Tuesday, March 6, 2018

Frances McDormand Calls for Full Inclusion at the Academy Awards

In a historic call for more information, Academy Award winner Frances McDormand called for an inclusion rider in contracts – a provision that ensures diversity and inclusion in not only the cast of a Hollywood project, but also the crew. The result can lead to a Hollywood A-lister ensuring gender, racial, LGBTQ and disability equality via his or her contracts.
“For those of you asking about the #InclusionRider, it's designed to ensure equitable hiring in supportive roles for women, POC [people of color], the LGBT community, & people w/disabilities,” the Annenberg Inclusion Initiative tweeted. Stacy Smith, its Founder and Director, previously talked about this concept during a 2016 TED Talk.

An inclusion rider “has always been available to all – everybody who does a negotiation on a film – which means you can ask for or demand at least 50 percent diversity in not only the casting but the crew.” McDormand, who won the Oscar for Best Actress in a Leading Role, told The Hollywood Reporter backstage after the Oscars. “The fact that I just learned that after 35 years in the film business – we aren’t going back.”

Authentic Representation of Disability Wins Best Live Action Short

A big winner in the field of disability inclusion is The Silent Child, which won the Oscar for Best Live Action Short. The film is about Libby (Maisie Sly), a four-year-old girl who is deaf. Sly is deaf herself, which is important to note as the majority of films winning for portrayal of disability often feature actors without the disability.

“It is most likely no coincidence that the performance in sign language that won is the one that involved an authentic ‘signer,’” said Delbert Whetter, a filmmaker who is deaf. “To learn to express oneself in sign language requires the use of facial expressions and gestures that take years, if not a lifetime, to learn to do. Rendering sign language performances by non-native signing actors that focuses solely on mimicking hand movements is at best a two dimensional representation of a four-dimensional linguistic experience.”

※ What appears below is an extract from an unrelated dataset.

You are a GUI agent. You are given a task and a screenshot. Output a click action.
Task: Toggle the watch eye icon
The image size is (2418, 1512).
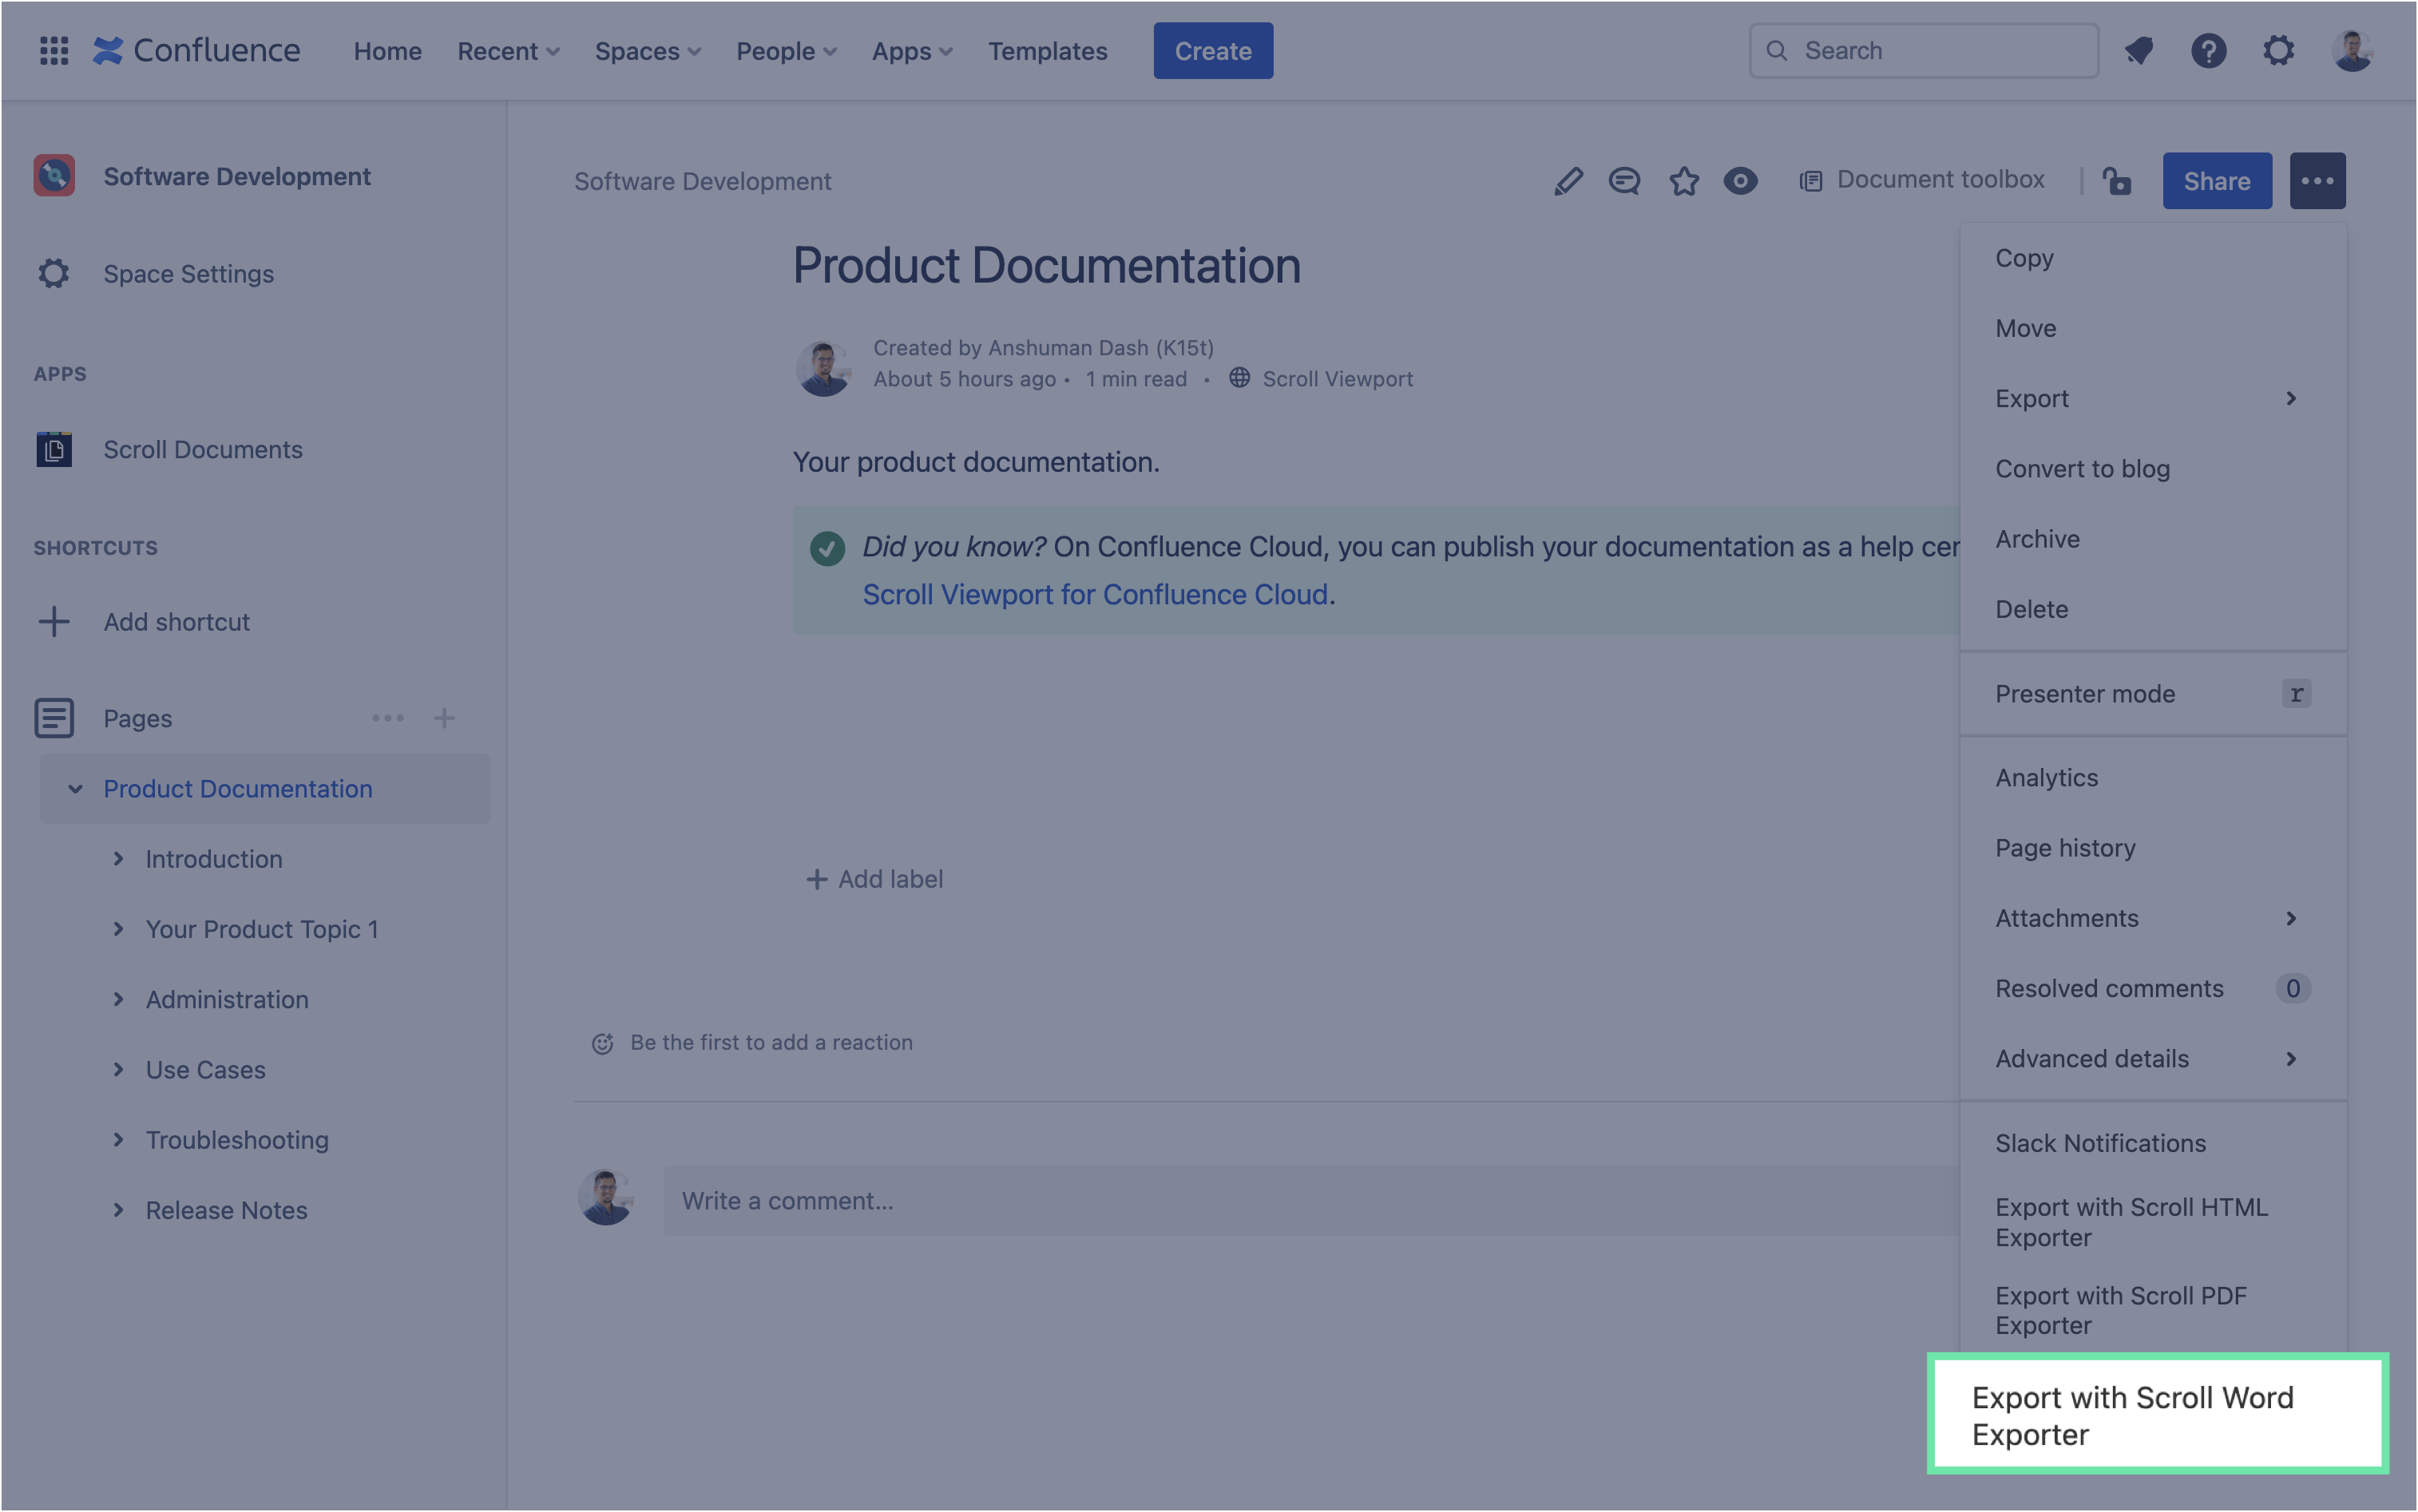click(x=1740, y=181)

In accepting the award, Rachel Shenton, who wrote the script, signed her speech in British Sign Language in addition to speaking.

Best Picture Winner Goes to Film with Actor Playing a Disability She Doesn’t Have

The Oscar for Best Picture went to The Shape of Water, which stars Sally Hawkins as a janitor without speech who falls in love with an amphibian held captive at the laboratory where she works. Hawkins herself does not have a speech disability, which is common when it comes to casting actors portraying people with disabilities. In fact, nondisabled actors on television play more than 95 percent of characters with disabilities. When an actor mimics someone from any minority group, whether it be racial or disability, he takes a job from an actor who genuinely has that characteristic and perpetuates that group’s under-representation in the industry. Yet it is important to note that Hawkins does have a chronic illness, an invisible disability.

A common misconception is that including actors with disabilities will be too costly. According to a study conducted by the Job Accommodation Network, a service of the U.S. Department of Labor’s Office of Disability Employment Policy, a majority (59 percent) of accommodations do not cost a single cent, while the rest typically cost only $500.

People with Disabilities Make Exceptional Behind-the-Scenes Talent

Three of the films nominated for Best Visual Effects – Star Wars: The Last Jedi, War for the Planet of the Apes and Guardians of the Galaxy – included team members with Autism working for Exceptional Minds’ studio that employs young adults on the autism spectrum in digital animation and visual effects.

“We are looking to change hearts and minds,” Co-Founder and Vice Chairperson Yudi Bennett said of the importance of people with disabilities working both in front of and behind the camera. “We need people in the film industry who are not all the same; diversity is a blessing.”

Diversity and Inclusion Segment Omits People with Disabilities

It was a night of firsts for women, people of color (Jordan Peele, first black screenwriter to win best original screenplay) and the LGBTQ community (A Fantastic Woman features a transgender storyline with an openly trans actor in the lead role), among others. Ashley Judd, Anabella Sciorra and Salma Hayek Pinault specifically drew attention to the #TimesUp and #MeToo movements during a special segment.

"We work together to make sure the next 90 years empower these limitless possibilities of equality, diversity, inclusion, intersectionality,” Judd said. “That's what this year has promised us."

Following their speech, a video outlined how the Academy is working to increase its diversity and inclusion efforts – from gender and race to those who are transgender. However, people with disabilities, the largest minority group in the U.S. that also cuts across every demographic, were left out of this segment.

“Hollywood has to catch up with its audience,” RespectAbility President Jennifer Laszlo Mizrahi said. “Diversity must really mean diversity – and that includes the one-in-five Americans who has a disability. Disability needs to be a part of every conversation on diversity. When films and television shows lack the inclusion of disability in their diversity efforts, Hollywood is disenfranchising the 56 million Americans who have a disability.”